Aim of the exercise: Exactly the lines from the one containing "Click the checklist" through the end of the data below are to be reproduced, and nothing besides them.

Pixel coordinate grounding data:
/---

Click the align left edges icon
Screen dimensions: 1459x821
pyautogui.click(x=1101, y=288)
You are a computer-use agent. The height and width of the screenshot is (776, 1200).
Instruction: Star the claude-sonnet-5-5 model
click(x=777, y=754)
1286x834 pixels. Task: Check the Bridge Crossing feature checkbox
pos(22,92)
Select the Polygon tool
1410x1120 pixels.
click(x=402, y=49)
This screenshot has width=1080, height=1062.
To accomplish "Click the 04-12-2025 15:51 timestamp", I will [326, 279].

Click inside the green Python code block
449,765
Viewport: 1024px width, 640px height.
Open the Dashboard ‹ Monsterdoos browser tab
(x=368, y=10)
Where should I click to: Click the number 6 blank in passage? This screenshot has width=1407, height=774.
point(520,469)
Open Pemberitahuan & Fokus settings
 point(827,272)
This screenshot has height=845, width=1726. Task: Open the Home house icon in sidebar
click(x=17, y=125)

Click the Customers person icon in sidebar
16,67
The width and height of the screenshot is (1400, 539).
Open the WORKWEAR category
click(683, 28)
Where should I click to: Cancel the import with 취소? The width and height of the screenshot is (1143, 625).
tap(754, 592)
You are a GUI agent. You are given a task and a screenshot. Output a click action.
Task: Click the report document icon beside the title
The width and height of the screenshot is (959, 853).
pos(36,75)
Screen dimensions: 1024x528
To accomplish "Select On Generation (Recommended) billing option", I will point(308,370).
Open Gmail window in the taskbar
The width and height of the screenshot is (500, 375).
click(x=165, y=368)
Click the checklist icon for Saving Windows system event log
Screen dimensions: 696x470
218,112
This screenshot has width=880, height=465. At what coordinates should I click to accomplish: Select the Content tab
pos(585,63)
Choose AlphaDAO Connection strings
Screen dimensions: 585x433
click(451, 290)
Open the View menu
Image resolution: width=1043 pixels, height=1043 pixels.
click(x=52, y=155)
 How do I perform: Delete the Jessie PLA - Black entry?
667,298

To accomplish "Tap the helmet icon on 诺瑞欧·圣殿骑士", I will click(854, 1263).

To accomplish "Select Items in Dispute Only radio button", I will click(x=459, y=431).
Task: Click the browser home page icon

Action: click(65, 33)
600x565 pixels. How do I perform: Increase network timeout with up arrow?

\---

Response area:
Click the checklist icon for Saving Windows system event log
Screen dimensions: 696x470
218,112
This screenshot has width=880, height=465. At what coordinates should I click to accomplish: Select the Content tab
pos(585,63)
Choose AlphaDAO Connection strings
Screen dimensions: 585x433
click(451, 290)
Open the View menu
Image resolution: width=1043 pixels, height=1043 pixels.
click(x=52, y=155)
 How do I perform: Delete the Jessie PLA - Black entry?
667,298

To accomplish "Tap the helmet icon on 诺瑞欧·圣殿骑士", I will click(854, 1263).

To accomplish "Select Items in Dispute Only radio button", I will click(x=459, y=431).
Task: Click the browser home page icon

Action: click(65, 33)
600x565 pixels. How do I perform: Increase network timeout with up arrow?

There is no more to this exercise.